This past weekend I found myself on a plane headed from Chicago to Boston. I would not specific the locations but for the differing experiences associated with each. To preface this tale, when I was booking my ticket, I thought it would be great fun to list myself as Professor [My Name]. I believe I have made prior reference to some exchanges with students at my alma mater mistakenly crediting me as a certain professor there, so in some ways I've already done this sort of thing before. But with it always right there in the drop-down menu, I thought I needed to go for it. And yes, it's true, one day I wouldn't be completely against being a professor, which is more than you can say for the people who would have the power to make me a professor.
At any rate, on the leg out, there was no incident beyond my silent smirk (do smirks generally make noise?) as I printed my boarding pass. On the return leg, however, there was a moment before I got into a security line, the one where they actually check your ID against your boarding pass. There seemed to be a delay, and I don't know who flinched first, but it was probably me. It was like a football game though, as I felt I'd been drawn offside by this woman's hesitation. An exchange ensued regarding the professor business, which amounted to me, at a time, saying, "I'm not really a professor, I just thought that would be fun to put there." She was not, as is to be expected, amused. "We'll let it slide this time," she said, crossing out the four-letter abbreviation in front of my name. "Right," I said, "thanks."
"I wouldn't do it again," she scolded me, "you'll be noted down as a troublemaker." A troublemaker?!? NO! The highest offense of any 4th grader, the kind of thing that might make 5th graders know who you are. I wanted to continue on because I couldn't see the real dilemma. Was someone going to ask some very academic and integral question aboard the flight, prompting a steward or stewardess to ask, "Is there a professor aboard?" Then this bitch would chime in, "No, but there is someone professing to be one." I'd commend her pun, then feel like I was belonging somewhere in the late 1930s or early 40s along with Camus and some other absurdists. Side note: I wish there were a good "Camus the Whale" joke. Maybe if he had ever gotten fat or something.

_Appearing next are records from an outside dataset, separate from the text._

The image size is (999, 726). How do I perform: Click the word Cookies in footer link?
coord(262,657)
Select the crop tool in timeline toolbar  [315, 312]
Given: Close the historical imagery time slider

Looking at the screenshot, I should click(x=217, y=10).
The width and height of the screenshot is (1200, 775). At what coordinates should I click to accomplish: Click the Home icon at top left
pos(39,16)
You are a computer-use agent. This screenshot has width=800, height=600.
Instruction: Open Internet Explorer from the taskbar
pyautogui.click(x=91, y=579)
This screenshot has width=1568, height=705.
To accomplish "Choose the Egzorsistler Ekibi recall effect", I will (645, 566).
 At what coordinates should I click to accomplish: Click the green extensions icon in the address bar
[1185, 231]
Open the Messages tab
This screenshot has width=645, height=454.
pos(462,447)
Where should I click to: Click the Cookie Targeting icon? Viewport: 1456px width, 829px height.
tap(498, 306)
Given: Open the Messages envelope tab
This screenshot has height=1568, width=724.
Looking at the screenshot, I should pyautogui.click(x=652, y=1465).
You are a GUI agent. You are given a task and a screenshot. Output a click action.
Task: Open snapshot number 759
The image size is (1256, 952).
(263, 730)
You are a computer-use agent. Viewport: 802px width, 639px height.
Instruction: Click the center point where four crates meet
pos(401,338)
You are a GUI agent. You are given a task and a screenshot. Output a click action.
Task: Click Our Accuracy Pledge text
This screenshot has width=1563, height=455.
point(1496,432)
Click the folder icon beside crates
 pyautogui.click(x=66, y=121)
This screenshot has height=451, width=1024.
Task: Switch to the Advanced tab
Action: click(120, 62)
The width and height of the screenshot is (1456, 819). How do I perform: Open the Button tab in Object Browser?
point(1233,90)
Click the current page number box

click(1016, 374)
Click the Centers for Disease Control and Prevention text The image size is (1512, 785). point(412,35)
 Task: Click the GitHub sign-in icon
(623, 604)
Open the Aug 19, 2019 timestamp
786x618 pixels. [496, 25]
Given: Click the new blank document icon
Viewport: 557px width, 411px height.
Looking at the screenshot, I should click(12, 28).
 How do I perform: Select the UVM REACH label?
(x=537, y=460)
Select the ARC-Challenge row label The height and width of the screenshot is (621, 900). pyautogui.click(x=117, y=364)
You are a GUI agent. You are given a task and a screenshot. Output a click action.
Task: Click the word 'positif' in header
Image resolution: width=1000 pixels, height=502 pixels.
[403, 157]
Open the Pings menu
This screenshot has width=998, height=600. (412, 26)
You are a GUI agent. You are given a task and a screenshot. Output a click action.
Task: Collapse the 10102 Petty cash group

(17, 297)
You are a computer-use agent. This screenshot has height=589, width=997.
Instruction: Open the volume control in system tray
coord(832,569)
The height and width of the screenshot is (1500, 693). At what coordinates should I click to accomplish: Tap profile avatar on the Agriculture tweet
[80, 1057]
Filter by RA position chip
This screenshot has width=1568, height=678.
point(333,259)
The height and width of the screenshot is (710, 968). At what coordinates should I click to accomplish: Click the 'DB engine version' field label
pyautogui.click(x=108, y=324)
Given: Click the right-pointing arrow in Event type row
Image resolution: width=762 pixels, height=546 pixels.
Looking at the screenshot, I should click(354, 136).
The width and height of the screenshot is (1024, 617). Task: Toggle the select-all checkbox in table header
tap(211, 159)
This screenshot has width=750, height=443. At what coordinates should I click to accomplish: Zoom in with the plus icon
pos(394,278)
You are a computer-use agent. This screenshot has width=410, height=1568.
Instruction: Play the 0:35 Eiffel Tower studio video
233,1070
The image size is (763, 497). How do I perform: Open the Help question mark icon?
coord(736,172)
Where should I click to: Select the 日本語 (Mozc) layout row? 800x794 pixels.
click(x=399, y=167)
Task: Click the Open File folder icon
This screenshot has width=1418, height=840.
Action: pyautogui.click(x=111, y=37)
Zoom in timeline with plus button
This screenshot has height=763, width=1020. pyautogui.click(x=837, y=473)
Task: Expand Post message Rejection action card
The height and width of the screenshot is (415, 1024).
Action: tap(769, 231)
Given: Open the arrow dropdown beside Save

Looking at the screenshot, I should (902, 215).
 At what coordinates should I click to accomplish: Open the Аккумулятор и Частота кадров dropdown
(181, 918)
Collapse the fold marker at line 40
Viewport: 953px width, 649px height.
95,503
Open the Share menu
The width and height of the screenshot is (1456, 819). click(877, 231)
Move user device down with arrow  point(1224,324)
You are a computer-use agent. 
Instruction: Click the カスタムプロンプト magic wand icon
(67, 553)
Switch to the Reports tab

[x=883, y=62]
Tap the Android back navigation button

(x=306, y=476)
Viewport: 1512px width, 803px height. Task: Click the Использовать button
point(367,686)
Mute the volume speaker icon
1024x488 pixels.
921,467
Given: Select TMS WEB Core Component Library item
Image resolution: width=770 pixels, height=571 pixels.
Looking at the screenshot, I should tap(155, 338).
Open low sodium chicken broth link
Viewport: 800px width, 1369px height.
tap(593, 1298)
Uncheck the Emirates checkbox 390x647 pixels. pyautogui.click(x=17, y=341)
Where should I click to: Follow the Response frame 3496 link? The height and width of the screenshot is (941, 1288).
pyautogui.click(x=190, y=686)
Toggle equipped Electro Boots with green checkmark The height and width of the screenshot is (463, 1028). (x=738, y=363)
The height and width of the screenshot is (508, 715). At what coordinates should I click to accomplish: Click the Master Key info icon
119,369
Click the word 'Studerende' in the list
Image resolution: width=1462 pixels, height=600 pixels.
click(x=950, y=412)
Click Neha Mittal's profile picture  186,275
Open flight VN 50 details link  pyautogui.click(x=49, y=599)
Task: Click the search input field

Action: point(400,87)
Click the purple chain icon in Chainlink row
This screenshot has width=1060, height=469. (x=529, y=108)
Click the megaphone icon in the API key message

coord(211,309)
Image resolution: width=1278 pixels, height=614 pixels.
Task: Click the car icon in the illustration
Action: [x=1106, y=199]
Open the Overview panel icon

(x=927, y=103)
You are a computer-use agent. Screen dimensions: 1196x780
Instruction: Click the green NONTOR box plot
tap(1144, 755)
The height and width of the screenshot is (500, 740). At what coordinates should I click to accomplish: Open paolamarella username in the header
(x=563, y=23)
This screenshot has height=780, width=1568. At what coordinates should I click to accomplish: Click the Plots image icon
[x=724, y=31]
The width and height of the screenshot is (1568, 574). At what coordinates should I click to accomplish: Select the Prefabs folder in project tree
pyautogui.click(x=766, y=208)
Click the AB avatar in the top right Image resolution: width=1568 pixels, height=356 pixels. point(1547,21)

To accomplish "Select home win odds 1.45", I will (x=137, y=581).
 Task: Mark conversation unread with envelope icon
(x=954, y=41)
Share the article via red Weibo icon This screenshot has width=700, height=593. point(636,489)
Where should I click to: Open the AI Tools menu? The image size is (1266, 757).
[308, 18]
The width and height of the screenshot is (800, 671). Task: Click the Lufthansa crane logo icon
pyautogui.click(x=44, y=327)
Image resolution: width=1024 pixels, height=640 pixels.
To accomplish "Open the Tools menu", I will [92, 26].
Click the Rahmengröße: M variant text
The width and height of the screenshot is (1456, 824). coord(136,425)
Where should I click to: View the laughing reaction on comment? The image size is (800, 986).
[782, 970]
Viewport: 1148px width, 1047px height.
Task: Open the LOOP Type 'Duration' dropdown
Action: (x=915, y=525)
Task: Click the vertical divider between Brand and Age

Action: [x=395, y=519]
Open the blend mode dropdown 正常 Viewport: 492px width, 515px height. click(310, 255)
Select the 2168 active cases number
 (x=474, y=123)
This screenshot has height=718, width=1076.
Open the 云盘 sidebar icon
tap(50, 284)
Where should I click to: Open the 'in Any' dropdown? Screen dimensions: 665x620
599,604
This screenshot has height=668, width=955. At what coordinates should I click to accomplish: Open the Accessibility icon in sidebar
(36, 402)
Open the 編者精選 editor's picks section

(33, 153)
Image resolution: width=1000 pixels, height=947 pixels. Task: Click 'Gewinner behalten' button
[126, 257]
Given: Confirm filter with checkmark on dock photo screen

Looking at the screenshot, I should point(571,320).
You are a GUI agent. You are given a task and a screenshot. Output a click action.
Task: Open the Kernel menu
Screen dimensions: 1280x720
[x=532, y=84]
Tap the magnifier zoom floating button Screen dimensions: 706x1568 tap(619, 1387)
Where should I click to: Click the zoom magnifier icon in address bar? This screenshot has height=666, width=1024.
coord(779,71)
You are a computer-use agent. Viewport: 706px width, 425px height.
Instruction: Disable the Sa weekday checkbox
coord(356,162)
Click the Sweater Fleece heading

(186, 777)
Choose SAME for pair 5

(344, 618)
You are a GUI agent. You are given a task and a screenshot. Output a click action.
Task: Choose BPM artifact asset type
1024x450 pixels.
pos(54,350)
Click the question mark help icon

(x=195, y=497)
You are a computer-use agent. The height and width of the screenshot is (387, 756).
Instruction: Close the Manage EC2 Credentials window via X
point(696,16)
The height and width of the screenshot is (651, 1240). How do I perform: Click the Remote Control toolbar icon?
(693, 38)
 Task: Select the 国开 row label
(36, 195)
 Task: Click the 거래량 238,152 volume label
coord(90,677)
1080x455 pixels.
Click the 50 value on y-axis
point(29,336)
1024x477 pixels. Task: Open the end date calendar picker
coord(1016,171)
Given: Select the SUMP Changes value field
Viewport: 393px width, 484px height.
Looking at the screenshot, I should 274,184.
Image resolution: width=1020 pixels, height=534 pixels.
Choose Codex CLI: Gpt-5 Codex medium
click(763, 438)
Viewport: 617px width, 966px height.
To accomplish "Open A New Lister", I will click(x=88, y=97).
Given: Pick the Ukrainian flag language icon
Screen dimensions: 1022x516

At any rate, that's about enough on the old boring stories from the life of me front, even if this is me damn blog! I'll sign off with a grand little number sung by 11 year-old Anna Graceman during the tryouts for "America's Got Talent." After viewing I called it the best performance I'd ever seen on anyone of these vocal-based or vocal-inclusive talent shows that have emerged. Oh, and she's also playing the piano at virtuoso-enough level. From Juneau, Alaska, I like to think it's a testament to the focus one can have when a little more of the beaten path. But seriously, she kicks ass. Merry mid-July folks, and a happy early Bastille Day. Bastille? All they took was their freedom...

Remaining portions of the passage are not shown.